** Provided records **
--- START ---

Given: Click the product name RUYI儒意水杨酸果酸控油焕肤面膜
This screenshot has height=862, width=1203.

--- END ---
--- START ---

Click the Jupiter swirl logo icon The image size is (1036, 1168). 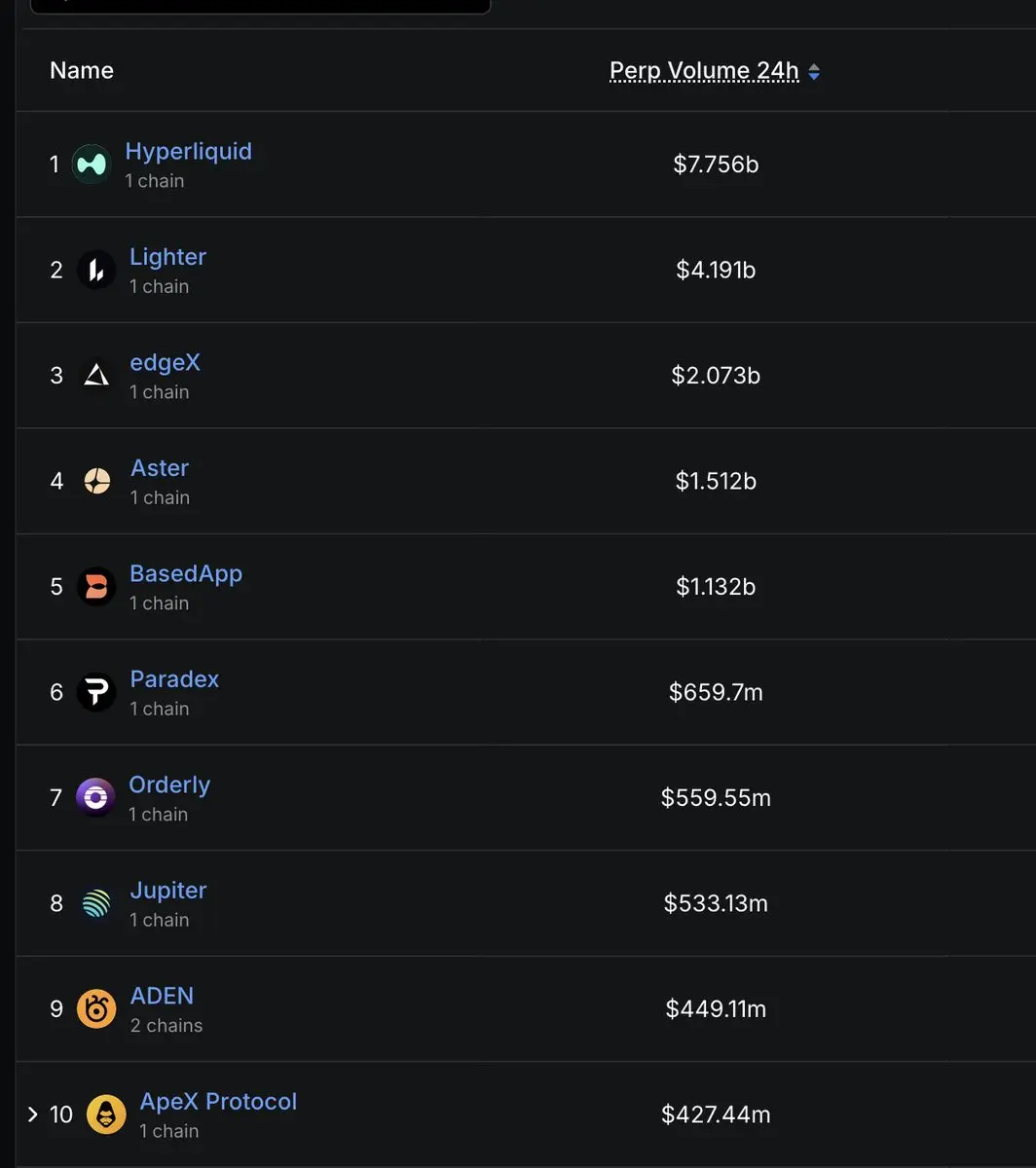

--- END ---
--- START ---

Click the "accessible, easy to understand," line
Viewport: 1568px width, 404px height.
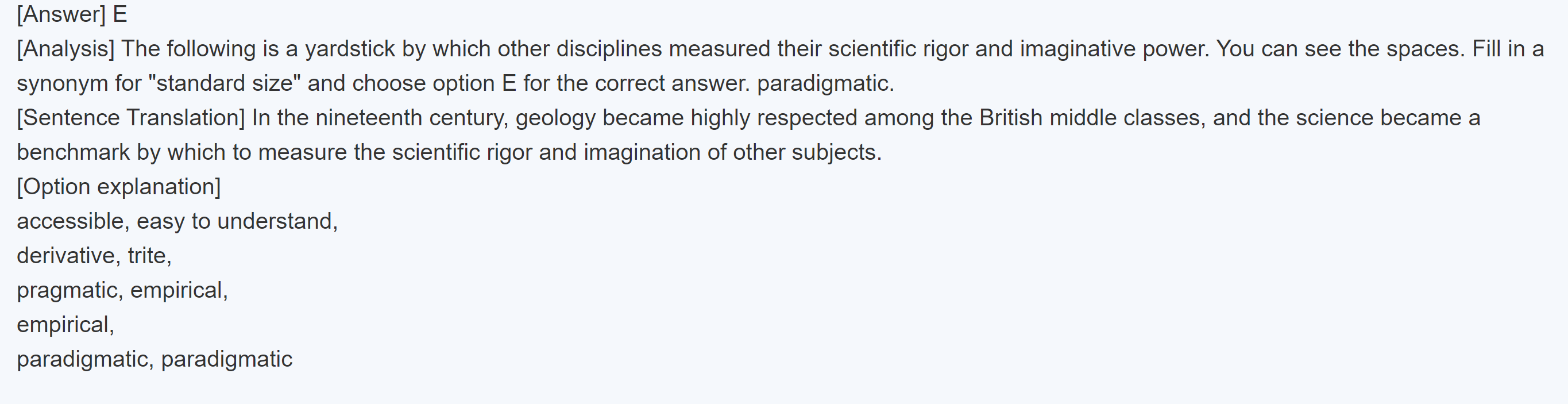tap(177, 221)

--- END ---

** Your instructions **
Turn the records from the line containing "Given: Click the" through the line containing "This screenshot has height=862, width=1203." into a numbered list, leaving out blank lines.

** Written answer **
1. Given: Click the product name RUYI儒意水杨酸果酸控油焕肤面膜
2. This screenshot has height=862, width=1203.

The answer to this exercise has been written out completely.